- **Assignment**:
In the data that follows, find the line containing "Screen dimensions: 1728x1080"; then quote that line and every line after it, exactly, through the last one.

[Dataset entries]
• • • • •

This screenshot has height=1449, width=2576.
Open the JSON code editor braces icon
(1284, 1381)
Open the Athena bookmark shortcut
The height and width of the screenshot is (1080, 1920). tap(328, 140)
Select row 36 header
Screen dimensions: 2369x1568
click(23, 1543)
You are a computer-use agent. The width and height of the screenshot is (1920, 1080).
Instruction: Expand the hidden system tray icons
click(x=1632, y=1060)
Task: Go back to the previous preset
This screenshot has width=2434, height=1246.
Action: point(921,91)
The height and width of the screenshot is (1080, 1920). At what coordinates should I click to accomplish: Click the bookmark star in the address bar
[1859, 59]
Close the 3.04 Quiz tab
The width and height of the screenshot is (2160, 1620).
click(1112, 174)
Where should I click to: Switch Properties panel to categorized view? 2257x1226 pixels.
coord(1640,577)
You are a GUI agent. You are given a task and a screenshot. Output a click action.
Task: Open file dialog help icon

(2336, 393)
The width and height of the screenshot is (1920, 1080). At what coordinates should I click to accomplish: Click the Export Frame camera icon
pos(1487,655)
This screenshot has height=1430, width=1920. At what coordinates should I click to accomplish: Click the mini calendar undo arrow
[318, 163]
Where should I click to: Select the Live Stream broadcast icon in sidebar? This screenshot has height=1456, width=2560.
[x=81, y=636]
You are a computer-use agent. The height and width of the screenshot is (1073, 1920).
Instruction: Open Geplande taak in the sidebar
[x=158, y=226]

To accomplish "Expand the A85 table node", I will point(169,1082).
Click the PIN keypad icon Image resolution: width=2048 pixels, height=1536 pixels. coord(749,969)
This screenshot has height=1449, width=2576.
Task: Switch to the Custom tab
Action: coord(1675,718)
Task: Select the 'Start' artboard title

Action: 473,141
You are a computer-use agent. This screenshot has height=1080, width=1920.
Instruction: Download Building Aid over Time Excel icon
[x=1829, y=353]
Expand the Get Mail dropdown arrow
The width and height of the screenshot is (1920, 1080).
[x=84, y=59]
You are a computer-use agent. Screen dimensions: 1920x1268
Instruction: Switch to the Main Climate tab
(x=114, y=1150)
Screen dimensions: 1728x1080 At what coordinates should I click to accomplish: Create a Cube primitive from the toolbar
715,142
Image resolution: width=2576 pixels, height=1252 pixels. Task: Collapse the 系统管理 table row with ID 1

• • • • •

- **Expected output**:
Screen dimensions: 1728x1080 At what coordinates should I click to accomplish: Create a Cube primitive from the toolbar
715,142
Image resolution: width=2576 pixels, height=1252 pixels. Task: Collapse the 系统管理 table row with ID 1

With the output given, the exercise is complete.